Oh! To be born again like this! Sweet Beaver!
It’s a crispy, young morning in the infancy of spring and there is still frost to be found in the hollows and places that are shaded all day. As the sun emerges in yellow shards of a nearby eastern mountain, so too do you emerge from your cozy beaver home. Yawning out at the sky, your big beaver teeth glisten.
Lucky! A lot of other beavers are jealous of your glorious chompers. No time to dwell on dentals, though.
You hear your mother’s voice in ethereal echoes in your head. “Get your lazy beaver tail out that door!” she would hiss over her morning coffee. She was eaten by coyotes last fall. She had gone rabid in her later years and it’s all that you really remember her for. That, and driving away your father.
It’s time to get on the beaver bus!

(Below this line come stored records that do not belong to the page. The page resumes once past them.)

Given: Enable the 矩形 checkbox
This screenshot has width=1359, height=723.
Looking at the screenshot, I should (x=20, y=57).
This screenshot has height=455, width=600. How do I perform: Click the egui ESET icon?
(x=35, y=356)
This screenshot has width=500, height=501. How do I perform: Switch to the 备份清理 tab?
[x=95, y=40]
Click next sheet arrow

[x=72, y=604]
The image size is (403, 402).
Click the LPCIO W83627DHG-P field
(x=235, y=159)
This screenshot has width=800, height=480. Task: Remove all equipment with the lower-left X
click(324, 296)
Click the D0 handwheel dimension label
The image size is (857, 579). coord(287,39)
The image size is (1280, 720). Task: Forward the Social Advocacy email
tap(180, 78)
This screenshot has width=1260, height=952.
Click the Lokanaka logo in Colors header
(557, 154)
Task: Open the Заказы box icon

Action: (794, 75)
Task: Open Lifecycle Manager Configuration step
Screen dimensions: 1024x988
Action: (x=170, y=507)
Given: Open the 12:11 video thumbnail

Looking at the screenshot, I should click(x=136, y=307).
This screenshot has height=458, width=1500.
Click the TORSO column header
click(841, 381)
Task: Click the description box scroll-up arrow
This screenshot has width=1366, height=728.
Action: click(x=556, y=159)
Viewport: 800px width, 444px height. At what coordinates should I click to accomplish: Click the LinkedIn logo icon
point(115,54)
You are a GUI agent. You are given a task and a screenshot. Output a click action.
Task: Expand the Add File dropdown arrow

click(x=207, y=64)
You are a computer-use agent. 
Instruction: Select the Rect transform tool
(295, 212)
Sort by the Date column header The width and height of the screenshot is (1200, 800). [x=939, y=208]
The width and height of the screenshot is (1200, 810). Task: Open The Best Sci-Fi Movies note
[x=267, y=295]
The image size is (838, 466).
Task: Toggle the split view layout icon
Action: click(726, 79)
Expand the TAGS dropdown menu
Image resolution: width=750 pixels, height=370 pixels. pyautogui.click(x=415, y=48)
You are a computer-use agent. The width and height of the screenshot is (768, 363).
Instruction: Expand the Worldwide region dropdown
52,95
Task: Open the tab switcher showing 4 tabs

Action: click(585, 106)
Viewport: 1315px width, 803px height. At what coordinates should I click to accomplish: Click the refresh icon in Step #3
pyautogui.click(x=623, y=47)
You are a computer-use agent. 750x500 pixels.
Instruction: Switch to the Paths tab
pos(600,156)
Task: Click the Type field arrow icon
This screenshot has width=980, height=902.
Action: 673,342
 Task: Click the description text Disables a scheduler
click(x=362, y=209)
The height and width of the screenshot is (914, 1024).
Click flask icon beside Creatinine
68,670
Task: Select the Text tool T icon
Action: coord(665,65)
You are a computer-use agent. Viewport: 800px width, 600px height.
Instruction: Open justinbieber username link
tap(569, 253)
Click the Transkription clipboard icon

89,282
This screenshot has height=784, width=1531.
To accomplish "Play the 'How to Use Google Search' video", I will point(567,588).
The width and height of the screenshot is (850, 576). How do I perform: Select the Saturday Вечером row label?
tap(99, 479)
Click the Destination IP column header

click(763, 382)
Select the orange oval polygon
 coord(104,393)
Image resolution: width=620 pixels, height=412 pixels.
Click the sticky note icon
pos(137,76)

What could be better?
You are running late and you almost forgot your beaver pants, beaver shirt, and beaver lunch. Quickly clamoring it all together, and nearly maiming yourself twice somehow in the process, you’re out the door before you know it and on the beaver trail.
The frosty dew moistens your little bitty beaver toes, but you don’t have time to worry about all that. It’s the industrial revolution. Just now! Lucky again!
Oh, to be born in a time when a beaver can be so industrious. And to think that the matter was only settled last Tuesday when the North American Animal Committee voted unanimously to “just have a civilization already.”
It’s hard for you to imagine a time when there wasn’t a post office, ground coffee, a lumber mill, or a job that you had to go to. It’s hard for you to remember before last week. Lucky! You should smile! You are a beaver, after all.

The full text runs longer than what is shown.